For the International Space Station's arm, the contractor SPAR Aerospace has made some dramatic departures from the Shuttle arm. Among the changes is the ability of the arm to inch-worm from one Power-Data Grapple Fixture (PDGF) to another.
They've also changed the joints so that they are offset opposing motors. The ISS Remote Manipulator System (RMS) has seven segments. The three outboard segments on each side are mirror images of each other, with an end effector plus power and data connectors on each end.
If either end effector is affixed to a PDGF, the other end can operate as a manipulator.
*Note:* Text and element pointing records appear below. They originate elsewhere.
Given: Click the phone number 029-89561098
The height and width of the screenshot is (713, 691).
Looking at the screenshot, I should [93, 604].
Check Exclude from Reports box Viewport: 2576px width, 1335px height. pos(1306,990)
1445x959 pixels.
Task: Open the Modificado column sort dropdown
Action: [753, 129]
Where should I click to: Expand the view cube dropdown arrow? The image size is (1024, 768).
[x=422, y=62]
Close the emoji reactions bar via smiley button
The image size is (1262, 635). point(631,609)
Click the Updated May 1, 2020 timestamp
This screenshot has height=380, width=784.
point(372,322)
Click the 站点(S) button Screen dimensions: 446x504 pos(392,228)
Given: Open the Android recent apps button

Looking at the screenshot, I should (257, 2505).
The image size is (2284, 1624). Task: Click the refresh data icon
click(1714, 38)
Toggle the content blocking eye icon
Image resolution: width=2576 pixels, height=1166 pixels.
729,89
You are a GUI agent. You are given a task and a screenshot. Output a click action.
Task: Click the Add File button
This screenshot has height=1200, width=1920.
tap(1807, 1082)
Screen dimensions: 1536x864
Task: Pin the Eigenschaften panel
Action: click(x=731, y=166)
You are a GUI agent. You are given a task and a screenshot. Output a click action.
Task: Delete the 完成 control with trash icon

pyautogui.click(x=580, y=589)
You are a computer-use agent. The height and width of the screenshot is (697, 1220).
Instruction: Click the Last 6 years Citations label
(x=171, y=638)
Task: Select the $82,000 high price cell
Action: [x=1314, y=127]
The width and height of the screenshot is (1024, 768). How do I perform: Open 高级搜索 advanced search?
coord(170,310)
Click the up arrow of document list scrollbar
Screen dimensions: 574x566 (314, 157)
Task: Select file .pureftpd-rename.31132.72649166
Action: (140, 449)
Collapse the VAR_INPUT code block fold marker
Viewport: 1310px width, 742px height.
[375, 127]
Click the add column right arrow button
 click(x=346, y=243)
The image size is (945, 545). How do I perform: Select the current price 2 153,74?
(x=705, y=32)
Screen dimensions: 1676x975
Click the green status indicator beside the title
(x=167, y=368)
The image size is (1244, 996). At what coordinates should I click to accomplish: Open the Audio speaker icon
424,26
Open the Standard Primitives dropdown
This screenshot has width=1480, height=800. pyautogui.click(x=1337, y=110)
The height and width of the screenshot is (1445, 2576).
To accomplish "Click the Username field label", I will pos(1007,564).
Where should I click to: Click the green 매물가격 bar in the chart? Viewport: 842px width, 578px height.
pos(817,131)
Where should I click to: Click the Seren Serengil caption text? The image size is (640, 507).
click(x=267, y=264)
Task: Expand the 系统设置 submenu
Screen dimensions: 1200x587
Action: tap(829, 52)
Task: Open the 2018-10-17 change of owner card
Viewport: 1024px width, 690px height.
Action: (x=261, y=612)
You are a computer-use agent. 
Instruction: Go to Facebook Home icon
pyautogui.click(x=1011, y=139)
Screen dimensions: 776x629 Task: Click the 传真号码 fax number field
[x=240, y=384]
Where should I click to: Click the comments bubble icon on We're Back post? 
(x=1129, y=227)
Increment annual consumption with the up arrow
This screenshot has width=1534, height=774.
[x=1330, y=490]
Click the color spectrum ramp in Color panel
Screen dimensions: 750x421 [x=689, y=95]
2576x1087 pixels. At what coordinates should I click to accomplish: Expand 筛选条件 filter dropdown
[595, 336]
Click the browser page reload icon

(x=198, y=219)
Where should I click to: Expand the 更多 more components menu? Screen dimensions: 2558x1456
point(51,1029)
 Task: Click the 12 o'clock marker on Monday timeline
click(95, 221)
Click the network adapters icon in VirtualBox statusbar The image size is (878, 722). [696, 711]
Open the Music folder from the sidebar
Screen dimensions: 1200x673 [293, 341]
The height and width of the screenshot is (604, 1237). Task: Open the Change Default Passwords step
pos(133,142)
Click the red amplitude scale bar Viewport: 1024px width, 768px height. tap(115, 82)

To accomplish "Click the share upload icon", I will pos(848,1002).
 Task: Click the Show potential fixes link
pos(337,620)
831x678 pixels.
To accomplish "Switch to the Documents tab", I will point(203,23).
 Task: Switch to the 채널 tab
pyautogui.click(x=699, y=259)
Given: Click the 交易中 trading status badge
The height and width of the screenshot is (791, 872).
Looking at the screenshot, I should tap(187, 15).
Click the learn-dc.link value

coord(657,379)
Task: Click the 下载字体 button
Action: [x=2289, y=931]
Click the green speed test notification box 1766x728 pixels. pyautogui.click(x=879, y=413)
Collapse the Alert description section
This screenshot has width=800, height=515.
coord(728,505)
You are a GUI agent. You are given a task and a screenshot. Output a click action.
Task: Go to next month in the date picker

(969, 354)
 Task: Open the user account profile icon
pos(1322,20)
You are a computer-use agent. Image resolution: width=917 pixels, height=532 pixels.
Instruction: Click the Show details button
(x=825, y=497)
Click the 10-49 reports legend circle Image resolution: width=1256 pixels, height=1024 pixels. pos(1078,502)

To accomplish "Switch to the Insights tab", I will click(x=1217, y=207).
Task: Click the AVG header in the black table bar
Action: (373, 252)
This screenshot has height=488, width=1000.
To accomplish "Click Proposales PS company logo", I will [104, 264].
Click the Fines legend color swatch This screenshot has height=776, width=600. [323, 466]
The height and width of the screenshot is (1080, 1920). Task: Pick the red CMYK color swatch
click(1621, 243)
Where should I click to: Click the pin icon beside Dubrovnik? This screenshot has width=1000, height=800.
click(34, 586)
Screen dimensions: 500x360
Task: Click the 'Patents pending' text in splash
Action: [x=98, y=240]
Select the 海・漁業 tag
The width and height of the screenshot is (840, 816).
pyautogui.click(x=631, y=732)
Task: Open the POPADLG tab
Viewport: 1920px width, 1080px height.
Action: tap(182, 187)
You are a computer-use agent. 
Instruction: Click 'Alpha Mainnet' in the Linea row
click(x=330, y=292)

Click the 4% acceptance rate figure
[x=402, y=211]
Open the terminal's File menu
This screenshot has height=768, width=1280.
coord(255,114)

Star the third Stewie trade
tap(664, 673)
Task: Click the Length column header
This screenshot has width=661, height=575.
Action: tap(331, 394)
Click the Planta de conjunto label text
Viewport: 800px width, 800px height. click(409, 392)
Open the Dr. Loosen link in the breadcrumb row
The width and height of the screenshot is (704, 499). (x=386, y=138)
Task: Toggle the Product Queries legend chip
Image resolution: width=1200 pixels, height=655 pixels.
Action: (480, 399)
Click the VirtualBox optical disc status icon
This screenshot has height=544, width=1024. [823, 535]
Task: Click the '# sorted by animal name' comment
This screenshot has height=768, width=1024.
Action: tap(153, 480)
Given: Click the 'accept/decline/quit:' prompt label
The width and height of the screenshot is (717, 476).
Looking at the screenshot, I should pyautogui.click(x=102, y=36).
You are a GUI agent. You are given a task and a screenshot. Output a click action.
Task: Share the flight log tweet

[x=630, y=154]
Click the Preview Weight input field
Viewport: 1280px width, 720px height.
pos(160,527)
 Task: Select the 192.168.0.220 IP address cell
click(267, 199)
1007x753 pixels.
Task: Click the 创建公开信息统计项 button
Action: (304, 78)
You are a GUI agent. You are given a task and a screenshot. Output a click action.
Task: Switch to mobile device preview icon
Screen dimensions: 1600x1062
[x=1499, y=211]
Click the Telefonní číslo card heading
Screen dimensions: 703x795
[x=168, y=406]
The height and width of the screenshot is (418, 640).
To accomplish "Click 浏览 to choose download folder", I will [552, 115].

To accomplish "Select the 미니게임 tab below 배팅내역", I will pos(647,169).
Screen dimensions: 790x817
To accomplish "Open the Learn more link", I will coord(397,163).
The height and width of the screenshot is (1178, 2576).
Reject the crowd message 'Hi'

If the free end grabs a PDGF (as opposed to a plain grapple fixture) on the object it is manipulating, it can provide power and data to the object.
This image has some more notes. The boom lengths are arbitrary; they were drawn short to fit the RMS into the box. The booms are about 6 inches in diameter, and the end effectors are about 9 inches in diameter.
Note that the outer part of each end effector can rotate. So you can think of the end affector, attached to a PDGF, as a yaw unit, and the multiple joints of the main RMS booms as the pitch unit. There's a roll joint at each end effector that can rotate in a plane 90 degrees from the main arm joints, allow the RMS to position its free end effector in any point in space within its reach, and in any orientation.
You can add as many booms as you want, the seven segments should be enough to do just about anything. Offset each boom in a stack so that each motor can rotate a full 360 degrees. That gets us away from the joint singularities which plague the Shuttle RMS.